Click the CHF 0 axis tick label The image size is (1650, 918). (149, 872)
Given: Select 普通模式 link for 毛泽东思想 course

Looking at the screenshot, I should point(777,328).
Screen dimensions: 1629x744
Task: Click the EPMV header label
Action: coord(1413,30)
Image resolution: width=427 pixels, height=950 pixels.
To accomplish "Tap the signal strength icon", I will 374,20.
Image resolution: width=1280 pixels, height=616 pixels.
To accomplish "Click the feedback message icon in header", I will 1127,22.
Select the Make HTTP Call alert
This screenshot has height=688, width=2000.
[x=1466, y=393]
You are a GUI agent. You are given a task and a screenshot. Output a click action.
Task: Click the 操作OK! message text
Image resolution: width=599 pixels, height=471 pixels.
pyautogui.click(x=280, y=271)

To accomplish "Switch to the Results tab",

□ □ □ □ □ □ □

#### [WHAT YOU WILL DO]
When copying the data above, keep every line exactly as written.

#### [EXERCISE ANSWER]
Click the CHF 0 axis tick label The image size is (1650, 918). (149, 872)
Given: Select 普通模式 link for 毛泽东思想 course

Looking at the screenshot, I should point(777,328).
Screen dimensions: 1629x744
Task: Click the EPMV header label
Action: coord(1413,30)
Image resolution: width=427 pixels, height=950 pixels.
To accomplish "Tap the signal strength icon", I will 374,20.
Image resolution: width=1280 pixels, height=616 pixels.
To accomplish "Click the feedback message icon in header", I will 1127,22.
Select the Make HTTP Call alert
This screenshot has height=688, width=2000.
[x=1466, y=393]
You are a GUI agent. You are given a task and a screenshot. Output a click action.
Task: Click the 操作OK! message text
Image resolution: width=599 pixels, height=471 pixels.
pyautogui.click(x=280, y=271)

To accomplish "Switch to the Results tab",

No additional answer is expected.